• [SOURCE DOCUMENT]:
- - - - - - -

Mostly victories in Mass. Legislature's end-of-session frenzy to push through bills before Aug 1 deadline
Certainly not as bad as it could have been
POSTED: Aug 4, 2010
Midnight Saturday night, July 31, marked the end of the formal sessions of the 2009-2010 session of the Massachusetts Legislature. And as we reported in our last email, there was a huge scramble to push through legislation that had been bottlenecked or otherwise delayed. Much that had been due to the incompetence of the current leadership to manage the legislative process -- as well as our legislators' urge to control way too many aspects of our lives!

- - - - - - -

(Source records)

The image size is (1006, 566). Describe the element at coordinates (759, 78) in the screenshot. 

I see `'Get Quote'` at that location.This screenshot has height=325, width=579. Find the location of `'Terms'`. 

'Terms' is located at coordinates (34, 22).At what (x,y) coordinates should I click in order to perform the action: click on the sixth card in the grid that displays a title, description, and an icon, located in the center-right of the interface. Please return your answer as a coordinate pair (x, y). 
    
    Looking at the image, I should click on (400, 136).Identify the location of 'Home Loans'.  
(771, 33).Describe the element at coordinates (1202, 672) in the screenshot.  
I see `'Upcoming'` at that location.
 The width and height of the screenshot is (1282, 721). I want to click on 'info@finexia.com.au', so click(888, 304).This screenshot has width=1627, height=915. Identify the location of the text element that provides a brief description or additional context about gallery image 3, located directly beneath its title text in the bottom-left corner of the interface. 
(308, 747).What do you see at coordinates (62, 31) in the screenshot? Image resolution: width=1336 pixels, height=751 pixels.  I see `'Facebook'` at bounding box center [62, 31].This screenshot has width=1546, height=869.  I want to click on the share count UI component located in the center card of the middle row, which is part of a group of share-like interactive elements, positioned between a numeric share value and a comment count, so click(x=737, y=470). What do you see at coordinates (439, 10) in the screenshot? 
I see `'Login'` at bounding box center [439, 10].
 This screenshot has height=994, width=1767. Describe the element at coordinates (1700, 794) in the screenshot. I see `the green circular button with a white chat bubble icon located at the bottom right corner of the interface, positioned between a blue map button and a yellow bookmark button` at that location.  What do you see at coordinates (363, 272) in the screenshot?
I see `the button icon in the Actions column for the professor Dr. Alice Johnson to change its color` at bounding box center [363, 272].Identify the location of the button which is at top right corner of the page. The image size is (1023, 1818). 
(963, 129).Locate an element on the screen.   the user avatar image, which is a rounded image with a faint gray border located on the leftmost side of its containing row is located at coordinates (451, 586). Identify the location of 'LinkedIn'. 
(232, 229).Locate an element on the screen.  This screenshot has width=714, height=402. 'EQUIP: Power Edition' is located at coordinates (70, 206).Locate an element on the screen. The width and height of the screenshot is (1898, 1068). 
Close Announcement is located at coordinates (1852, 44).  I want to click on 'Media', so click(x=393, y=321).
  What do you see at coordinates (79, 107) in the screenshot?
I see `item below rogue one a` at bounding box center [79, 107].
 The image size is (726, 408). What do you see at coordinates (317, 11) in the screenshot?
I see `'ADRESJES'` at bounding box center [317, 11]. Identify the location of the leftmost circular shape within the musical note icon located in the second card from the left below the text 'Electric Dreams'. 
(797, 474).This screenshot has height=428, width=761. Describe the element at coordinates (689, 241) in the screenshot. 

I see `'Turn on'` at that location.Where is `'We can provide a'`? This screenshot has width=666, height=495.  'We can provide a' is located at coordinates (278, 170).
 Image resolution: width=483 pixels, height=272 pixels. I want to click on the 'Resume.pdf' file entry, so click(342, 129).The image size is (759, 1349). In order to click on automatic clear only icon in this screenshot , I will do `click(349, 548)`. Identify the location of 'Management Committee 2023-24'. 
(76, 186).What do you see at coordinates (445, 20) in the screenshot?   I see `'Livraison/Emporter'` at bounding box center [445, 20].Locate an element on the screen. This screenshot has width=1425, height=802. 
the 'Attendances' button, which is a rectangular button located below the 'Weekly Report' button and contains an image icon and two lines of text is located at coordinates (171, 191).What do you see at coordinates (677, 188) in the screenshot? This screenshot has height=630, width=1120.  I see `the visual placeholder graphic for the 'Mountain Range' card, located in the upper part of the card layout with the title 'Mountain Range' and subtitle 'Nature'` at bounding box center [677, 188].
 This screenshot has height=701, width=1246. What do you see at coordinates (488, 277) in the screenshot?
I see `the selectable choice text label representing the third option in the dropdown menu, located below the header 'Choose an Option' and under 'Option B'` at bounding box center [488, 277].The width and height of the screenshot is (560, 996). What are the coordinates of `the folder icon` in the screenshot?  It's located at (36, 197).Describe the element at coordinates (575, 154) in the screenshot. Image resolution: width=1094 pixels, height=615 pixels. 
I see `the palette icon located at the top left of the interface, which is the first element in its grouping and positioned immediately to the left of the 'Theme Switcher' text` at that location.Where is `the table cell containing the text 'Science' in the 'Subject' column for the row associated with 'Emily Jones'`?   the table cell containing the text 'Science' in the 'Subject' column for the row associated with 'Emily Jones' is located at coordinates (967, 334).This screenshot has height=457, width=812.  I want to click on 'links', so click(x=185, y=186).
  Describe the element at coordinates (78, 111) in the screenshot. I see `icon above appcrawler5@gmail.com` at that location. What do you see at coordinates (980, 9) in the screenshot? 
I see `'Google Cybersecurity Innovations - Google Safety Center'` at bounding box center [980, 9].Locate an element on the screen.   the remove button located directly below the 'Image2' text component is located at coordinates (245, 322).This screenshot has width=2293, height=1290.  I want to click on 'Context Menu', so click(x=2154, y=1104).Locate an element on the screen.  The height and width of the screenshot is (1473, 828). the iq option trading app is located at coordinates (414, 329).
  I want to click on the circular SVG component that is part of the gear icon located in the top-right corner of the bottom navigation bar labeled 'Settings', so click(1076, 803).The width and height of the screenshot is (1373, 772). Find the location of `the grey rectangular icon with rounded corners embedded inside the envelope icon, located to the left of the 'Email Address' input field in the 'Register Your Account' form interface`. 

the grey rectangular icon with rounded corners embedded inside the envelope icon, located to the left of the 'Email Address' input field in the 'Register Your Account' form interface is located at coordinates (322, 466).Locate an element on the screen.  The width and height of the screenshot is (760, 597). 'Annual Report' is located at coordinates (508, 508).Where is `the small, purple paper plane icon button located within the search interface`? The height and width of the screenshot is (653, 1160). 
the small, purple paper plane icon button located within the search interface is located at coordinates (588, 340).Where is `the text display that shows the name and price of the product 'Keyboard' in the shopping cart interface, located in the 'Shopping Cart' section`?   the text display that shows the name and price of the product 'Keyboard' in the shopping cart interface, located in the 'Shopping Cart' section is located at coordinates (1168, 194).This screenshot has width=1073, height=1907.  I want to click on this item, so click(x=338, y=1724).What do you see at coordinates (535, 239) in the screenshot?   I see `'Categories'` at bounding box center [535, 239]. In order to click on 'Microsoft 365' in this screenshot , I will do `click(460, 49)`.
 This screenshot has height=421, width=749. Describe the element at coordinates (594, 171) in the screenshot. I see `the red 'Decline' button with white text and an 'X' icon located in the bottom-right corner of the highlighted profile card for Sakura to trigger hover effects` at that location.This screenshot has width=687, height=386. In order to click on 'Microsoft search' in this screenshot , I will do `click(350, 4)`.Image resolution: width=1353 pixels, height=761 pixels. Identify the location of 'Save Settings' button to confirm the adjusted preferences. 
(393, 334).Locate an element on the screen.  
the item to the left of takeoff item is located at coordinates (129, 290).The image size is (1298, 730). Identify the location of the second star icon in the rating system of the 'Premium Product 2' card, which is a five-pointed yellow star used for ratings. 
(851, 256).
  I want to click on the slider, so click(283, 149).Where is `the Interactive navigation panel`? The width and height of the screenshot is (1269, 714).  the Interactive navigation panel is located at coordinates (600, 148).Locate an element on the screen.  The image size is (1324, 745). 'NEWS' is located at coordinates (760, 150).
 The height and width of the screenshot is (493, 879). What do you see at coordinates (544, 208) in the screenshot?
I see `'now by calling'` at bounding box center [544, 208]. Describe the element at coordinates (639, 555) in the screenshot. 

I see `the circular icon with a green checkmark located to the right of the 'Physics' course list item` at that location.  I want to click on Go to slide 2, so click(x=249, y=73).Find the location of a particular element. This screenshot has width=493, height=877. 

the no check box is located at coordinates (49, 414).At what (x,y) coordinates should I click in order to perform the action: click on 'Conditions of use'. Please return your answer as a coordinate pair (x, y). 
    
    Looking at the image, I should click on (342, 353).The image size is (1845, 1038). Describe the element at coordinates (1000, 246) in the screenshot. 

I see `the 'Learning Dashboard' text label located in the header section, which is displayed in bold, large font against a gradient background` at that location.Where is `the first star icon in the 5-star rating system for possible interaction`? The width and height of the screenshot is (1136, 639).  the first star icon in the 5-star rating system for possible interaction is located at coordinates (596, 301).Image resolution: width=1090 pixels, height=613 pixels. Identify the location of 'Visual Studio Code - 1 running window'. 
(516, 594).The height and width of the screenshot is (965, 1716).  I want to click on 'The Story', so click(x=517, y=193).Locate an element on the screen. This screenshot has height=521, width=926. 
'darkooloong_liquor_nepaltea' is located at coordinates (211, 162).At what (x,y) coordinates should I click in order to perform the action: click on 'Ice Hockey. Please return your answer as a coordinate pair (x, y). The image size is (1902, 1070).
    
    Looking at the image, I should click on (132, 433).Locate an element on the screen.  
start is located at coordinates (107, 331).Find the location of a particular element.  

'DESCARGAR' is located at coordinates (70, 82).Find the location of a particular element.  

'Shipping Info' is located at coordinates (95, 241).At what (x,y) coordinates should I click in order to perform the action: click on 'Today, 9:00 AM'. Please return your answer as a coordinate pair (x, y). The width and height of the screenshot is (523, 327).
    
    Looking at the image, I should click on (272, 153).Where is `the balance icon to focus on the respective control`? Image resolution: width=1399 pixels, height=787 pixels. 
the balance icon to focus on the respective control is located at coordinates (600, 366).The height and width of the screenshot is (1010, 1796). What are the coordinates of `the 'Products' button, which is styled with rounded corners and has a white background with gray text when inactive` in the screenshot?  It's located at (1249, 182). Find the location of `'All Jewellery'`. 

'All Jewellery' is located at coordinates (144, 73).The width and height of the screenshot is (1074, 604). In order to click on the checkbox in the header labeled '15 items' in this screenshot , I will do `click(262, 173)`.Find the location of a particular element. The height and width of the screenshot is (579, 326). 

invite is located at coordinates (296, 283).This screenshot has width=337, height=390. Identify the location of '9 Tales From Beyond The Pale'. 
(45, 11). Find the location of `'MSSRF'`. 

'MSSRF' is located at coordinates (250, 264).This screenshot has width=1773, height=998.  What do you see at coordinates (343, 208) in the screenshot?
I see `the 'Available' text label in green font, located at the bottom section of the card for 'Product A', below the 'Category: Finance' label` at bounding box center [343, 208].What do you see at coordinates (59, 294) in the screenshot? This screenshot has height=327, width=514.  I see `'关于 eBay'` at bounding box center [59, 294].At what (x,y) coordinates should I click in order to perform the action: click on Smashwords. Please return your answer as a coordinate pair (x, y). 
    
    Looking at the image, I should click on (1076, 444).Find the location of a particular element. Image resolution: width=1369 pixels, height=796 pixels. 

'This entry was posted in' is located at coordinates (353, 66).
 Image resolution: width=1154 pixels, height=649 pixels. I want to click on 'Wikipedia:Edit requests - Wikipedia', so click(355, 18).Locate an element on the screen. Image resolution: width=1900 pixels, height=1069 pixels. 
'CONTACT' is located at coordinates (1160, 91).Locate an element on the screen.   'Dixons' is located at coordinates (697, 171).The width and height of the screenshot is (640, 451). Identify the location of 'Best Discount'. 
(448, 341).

- - - - - - -

• [THINGS TO DO]:
a - Repeat the part of the Massachusetts Legislature article from "Mostly victories in" to "of our lives!".
b - For each statement, say whether the Massachusetts Legislature article agrees with it. Answer yes or no and quote the words from the article that decide it.
(i) The formal sessions ended at midnight on Saturday, July 31.
(ii) The article was posted on August 1, 2010.
(iii) The outcome is described as worse than it could have been.
The records have no connection to the Massachusetts Legislature article.

• [ANSWERS BY TASK]:
a -
Mostly victories in Mass. Legislature's end-of-session frenzy to push through bills before Aug 1 deadline
Certainly not as bad as it could have been
POSTED: Aug 4, 2010
Midnight Saturday night, July 31, marked the end of the formal sessions of the 2009-2010 session of the Massachusetts Legislature. And as we reported in our last email, there was a huge scramble to push through legislation that had been bottlenecked or otherwise delayed. Much that had been due to the incompetence of the current leadership to manage the legislative process -- as well as our legislators' urge to control way too many aspects of our lives!

b -
(i) Yes: "Midnight Saturday night, July 31, marked the end of the formal sessions"
(ii) No: "POSTED: Aug 4, 2010"
(iii) No: "Certainly not as bad as it could have been"